Maxim: Ich träume immer, dass ich Leute umbringe. Irgendwelche gefährlichen Typen, ich will keine Namen nennen. Der Mord an sich ist nicht problematisch, das geht mir ganz leicht von der Hand. Was mich am meisten beschäftigt, ist das Beseitigen der Leiche. Oder auch die Konfrontation mit Leuten, die den Ermordeten kannten und über die Rache philosophieren und ich lebe dann in der Angst, ertappt zu werden.

Tarek: Wenn man kifft, ist das ganze Leben ein Alptraum, aber so unterschwellig. Als ich noch gekifft habe, dachte ich mir die ganze Zeit „Was, wenn ich Aids habe? Und Leute, die ich geliebt habe, infiziert habe?“ Dann hab ich mich testen lassen und es war negativ – Gott sei Dank.
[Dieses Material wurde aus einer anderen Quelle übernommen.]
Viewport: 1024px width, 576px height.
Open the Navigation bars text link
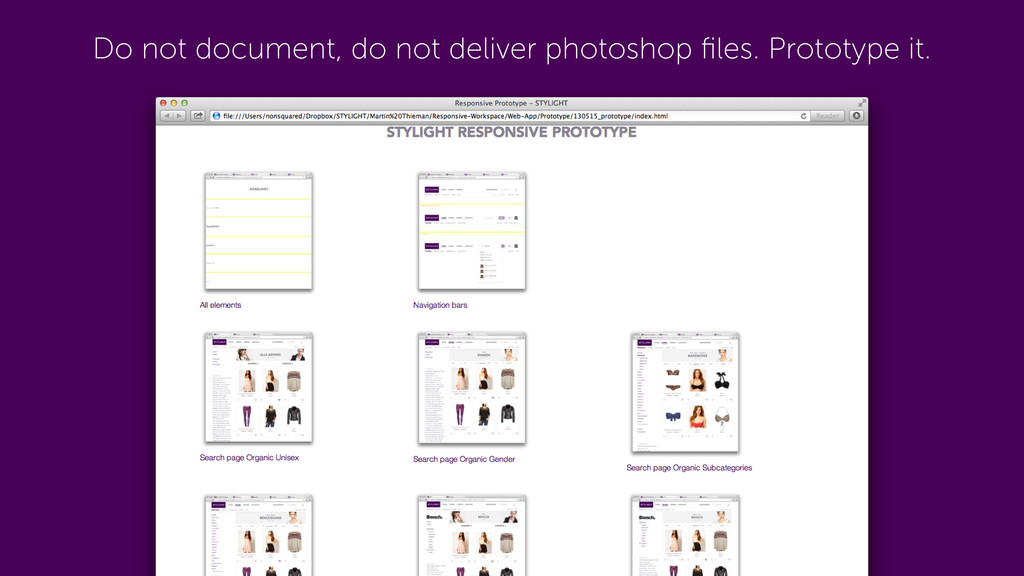click(x=440, y=305)
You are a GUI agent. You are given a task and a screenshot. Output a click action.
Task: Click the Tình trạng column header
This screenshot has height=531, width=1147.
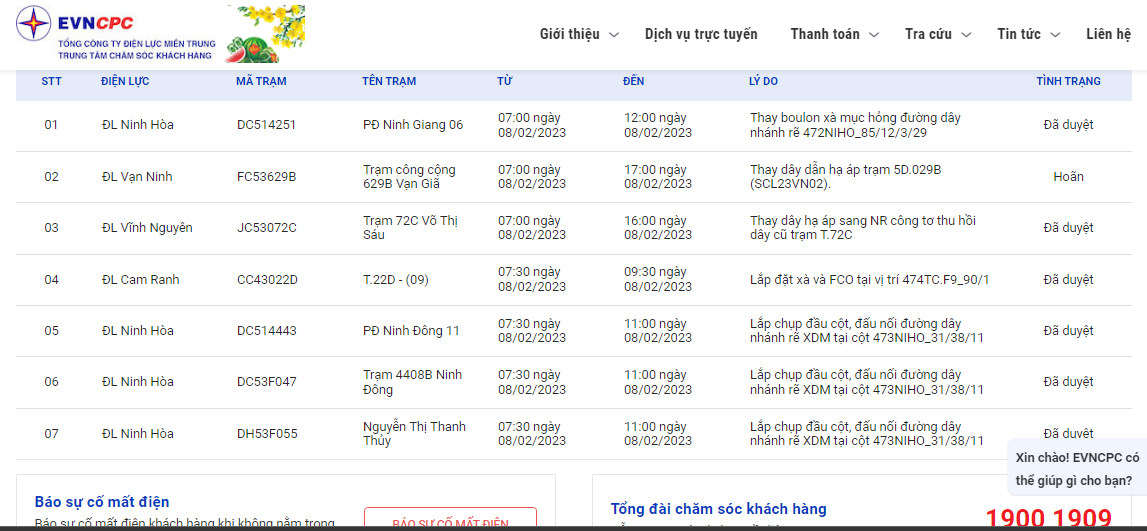click(x=1068, y=81)
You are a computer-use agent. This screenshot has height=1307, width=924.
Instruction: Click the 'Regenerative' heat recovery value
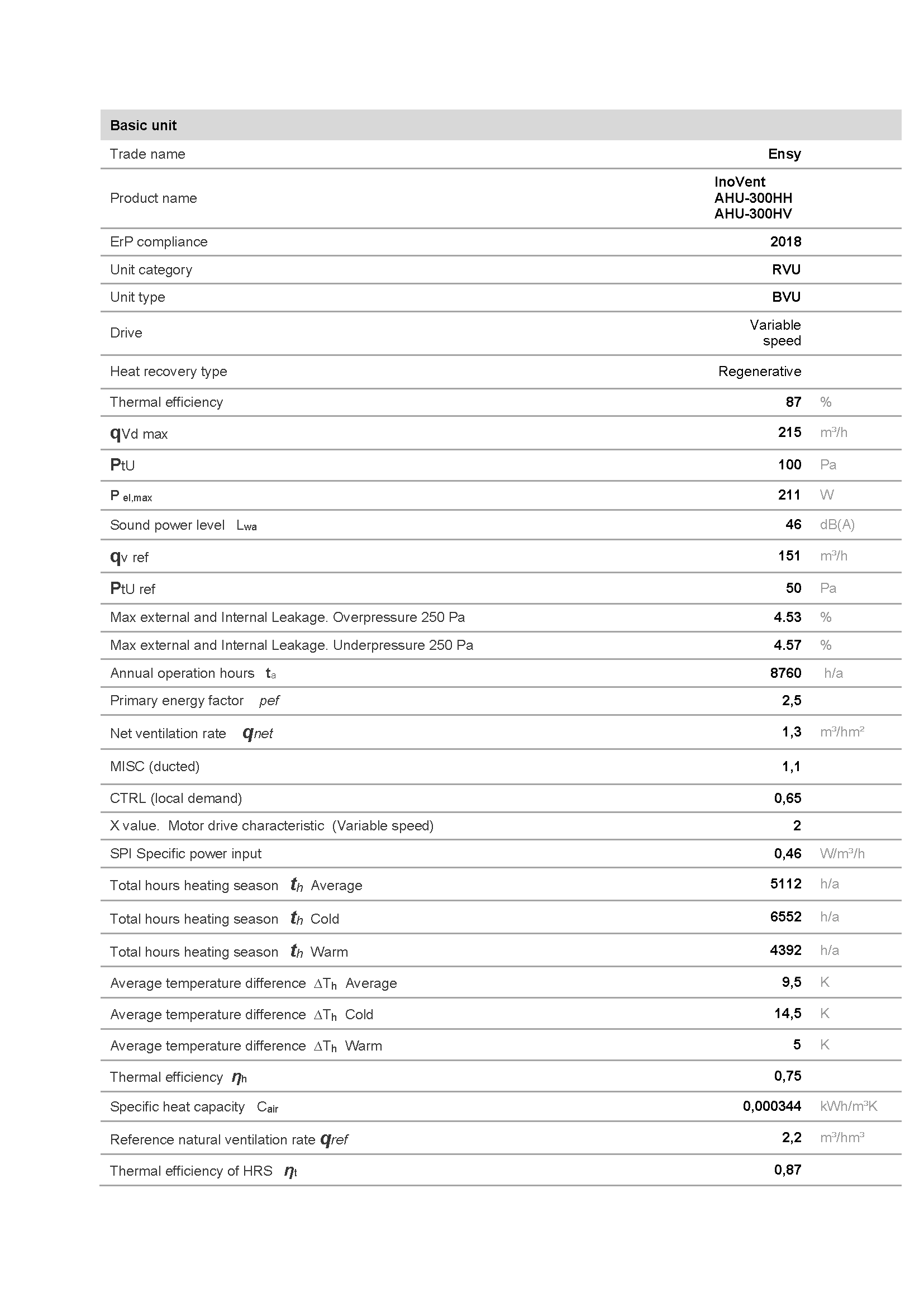point(759,372)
Aber dann dacht ich mir: „Aber was, wenn es was anderes Tödliches ist? Krebs?“ Und dann hab ich aufgehört mit Kiffen.

Wie hast du aufgehört mit Kiffen?

Tarek: Ich hab mich für 800 Euro hypnotisieren lassen. Ich hab davor am Tag fünf Joints geraucht. Jetzt hab ich seit zweieinhalb Jahren nicht mal ’ne Zigarette angerührt.

Habt ihr eine Zeile, auf die ihr richtig stolz seid auf dem neuen Album?

Sil-Yan: „Ihr schreibt Geschichte, wir diktieren.“

Tarek: „Ich mach ’nen Affen wie die Eltern von Oliver Kahn“.

Maxim: „Der Tankwart tut so als würde ihm das ganze Geld gehören / Deswegen stirbt er für den Shell-Konzern / Für acht Euro die Stunde und ’n Fuffi Kassen-Inhalt / Und einem Boss der ihn nicht mal den Grabstein bezahlt“. Das fand ich eine sehr schöne, brutale Aneinanderreihung der Beziehung zwischen Arbeiter und Kapitalist.